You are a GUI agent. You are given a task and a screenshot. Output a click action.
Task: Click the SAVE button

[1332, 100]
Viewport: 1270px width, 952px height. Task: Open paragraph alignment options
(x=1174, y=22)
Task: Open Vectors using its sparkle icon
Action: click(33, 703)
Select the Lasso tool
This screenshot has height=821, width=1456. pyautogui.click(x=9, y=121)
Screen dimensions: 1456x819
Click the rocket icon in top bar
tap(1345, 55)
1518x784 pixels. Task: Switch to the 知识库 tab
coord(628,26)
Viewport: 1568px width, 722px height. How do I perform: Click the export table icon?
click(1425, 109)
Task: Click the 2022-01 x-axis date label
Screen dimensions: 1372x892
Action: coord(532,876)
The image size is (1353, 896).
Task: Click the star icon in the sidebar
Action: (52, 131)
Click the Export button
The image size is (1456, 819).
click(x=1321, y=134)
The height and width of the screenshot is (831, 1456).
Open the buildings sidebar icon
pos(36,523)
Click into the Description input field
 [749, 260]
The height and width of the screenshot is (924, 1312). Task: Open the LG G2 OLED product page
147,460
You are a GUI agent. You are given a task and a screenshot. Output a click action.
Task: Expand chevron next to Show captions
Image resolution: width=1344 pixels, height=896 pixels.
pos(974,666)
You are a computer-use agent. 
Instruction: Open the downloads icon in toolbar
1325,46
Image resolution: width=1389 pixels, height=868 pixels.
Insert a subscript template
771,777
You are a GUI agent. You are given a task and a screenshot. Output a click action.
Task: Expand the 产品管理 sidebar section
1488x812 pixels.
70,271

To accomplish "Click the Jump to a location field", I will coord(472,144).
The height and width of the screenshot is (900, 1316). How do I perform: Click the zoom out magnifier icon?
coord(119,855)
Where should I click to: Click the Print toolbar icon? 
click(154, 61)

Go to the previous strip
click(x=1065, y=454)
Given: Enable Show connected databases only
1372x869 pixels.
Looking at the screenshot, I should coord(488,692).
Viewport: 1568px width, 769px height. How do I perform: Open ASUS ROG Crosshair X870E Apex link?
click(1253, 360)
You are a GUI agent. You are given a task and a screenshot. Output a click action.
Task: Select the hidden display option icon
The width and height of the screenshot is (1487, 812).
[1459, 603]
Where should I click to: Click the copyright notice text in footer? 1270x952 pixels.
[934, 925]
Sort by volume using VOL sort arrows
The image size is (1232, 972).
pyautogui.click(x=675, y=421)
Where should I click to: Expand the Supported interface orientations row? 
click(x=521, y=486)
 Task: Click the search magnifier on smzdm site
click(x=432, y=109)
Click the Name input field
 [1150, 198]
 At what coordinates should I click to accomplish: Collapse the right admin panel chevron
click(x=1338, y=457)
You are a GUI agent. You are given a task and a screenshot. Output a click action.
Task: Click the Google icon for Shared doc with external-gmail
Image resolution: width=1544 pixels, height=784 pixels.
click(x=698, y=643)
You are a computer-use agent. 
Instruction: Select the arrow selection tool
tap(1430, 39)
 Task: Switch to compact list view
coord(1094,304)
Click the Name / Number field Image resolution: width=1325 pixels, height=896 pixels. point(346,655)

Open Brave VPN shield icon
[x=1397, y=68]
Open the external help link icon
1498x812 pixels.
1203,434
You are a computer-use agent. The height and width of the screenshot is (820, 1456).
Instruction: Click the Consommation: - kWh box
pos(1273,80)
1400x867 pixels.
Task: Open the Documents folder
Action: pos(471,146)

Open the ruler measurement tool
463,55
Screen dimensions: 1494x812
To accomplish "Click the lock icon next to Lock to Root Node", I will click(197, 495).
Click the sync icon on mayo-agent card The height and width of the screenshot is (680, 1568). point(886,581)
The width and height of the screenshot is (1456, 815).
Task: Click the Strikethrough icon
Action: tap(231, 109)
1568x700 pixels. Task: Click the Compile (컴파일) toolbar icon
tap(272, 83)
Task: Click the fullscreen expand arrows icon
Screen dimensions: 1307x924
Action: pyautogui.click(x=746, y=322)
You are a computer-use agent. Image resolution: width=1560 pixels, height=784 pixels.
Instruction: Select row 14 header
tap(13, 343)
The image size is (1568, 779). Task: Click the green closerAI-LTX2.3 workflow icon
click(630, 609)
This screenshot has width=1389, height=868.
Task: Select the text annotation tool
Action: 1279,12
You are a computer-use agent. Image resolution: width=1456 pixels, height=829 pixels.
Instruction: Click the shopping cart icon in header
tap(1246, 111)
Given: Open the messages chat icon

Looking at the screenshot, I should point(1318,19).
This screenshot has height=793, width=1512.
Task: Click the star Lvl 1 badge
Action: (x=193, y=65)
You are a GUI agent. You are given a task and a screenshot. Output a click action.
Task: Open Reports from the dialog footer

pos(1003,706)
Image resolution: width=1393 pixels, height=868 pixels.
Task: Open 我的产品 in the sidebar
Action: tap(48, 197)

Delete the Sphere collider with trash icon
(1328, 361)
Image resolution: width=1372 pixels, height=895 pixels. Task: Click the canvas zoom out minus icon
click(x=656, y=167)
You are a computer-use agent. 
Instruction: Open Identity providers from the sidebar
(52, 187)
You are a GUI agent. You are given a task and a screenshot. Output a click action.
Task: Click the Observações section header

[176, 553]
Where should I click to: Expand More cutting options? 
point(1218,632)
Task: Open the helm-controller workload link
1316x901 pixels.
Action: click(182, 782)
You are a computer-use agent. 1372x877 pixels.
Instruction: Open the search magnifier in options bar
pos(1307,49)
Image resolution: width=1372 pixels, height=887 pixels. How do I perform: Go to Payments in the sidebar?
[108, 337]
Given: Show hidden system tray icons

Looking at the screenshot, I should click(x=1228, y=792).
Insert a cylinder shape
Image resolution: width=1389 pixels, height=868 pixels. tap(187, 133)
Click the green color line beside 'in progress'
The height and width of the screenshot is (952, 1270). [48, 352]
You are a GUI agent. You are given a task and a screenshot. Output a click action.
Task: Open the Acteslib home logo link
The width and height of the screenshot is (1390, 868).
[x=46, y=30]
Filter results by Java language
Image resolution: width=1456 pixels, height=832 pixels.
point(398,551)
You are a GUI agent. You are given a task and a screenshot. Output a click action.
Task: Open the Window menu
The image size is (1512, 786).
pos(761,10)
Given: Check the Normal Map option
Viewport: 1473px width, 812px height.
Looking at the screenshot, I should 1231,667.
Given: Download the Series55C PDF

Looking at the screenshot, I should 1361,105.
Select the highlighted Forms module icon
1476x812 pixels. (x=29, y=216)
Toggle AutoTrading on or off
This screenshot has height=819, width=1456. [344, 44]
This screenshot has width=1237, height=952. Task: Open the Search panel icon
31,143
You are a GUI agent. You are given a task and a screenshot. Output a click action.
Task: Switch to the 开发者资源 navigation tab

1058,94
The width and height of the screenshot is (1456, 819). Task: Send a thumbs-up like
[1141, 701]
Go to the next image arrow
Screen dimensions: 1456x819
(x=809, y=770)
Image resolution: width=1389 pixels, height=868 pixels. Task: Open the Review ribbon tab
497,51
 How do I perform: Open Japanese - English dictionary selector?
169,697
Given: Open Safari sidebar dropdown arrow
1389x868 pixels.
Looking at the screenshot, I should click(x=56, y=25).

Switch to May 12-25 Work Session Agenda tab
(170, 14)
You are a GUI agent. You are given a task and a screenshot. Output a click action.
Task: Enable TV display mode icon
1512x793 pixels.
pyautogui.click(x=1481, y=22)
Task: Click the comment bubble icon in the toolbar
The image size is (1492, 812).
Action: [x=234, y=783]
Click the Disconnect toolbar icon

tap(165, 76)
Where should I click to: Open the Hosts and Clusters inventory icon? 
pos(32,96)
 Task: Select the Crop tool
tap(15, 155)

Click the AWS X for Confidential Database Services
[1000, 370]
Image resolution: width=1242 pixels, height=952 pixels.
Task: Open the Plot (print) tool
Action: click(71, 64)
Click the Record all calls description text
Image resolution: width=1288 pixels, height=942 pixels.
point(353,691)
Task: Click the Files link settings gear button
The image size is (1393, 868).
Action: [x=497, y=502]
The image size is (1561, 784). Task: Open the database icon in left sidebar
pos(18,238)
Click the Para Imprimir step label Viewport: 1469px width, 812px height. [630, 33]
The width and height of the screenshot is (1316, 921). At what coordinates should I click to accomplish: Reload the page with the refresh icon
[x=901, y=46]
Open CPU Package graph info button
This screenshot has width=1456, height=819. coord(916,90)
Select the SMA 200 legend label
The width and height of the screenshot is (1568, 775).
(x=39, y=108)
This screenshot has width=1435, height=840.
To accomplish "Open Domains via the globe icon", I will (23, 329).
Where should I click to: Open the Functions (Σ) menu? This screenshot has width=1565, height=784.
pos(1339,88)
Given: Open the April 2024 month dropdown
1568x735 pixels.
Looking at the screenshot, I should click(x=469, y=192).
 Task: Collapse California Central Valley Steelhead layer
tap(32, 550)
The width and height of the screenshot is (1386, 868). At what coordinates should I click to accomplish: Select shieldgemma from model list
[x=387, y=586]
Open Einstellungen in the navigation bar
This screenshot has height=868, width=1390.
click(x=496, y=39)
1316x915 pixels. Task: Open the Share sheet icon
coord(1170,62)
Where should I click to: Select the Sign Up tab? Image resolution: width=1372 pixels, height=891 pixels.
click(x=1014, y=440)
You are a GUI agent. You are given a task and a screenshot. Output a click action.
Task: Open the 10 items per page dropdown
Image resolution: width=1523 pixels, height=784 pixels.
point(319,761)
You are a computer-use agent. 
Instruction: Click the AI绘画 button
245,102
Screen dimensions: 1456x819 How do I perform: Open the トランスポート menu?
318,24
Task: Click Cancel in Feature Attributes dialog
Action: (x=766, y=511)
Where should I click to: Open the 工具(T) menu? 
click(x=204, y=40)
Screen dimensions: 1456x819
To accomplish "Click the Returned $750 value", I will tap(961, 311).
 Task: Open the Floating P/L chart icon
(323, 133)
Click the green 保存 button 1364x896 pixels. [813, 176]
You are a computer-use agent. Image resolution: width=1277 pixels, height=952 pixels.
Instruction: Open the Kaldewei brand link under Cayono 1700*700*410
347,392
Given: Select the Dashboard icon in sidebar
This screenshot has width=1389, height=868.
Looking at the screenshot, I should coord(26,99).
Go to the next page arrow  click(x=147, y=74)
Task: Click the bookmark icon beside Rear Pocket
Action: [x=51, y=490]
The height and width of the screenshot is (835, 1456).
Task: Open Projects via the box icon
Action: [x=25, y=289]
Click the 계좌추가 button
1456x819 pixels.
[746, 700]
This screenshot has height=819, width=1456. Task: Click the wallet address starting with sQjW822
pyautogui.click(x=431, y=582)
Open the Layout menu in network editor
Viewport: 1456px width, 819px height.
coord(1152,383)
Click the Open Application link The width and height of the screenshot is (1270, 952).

◆ **Work item**:
Would you print exactly and only the lines of the material above that run from the line with "Viewport: 1568px width, 722px" through the line with "Task: Expand chevron next to Show captions", both included?

◆ **Finished task**:
Viewport: 1568px width, 722px height. How do I perform: Click the export table icon?
click(1425, 109)
Task: Click the 2022-01 x-axis date label
Screen dimensions: 1372x892
Action: coord(532,876)
The image size is (1353, 896).
Task: Click the star icon in the sidebar
Action: (52, 131)
Click the Export button
The image size is (1456, 819).
click(x=1321, y=134)
The height and width of the screenshot is (831, 1456).
Open the buildings sidebar icon
pos(36,523)
Click into the Description input field
 [749, 260]
The height and width of the screenshot is (924, 1312). Task: Open the LG G2 OLED product page
147,460
You are a GUI agent. You are given a task and a screenshot. Output a click action.
Task: Expand chevron next to Show captions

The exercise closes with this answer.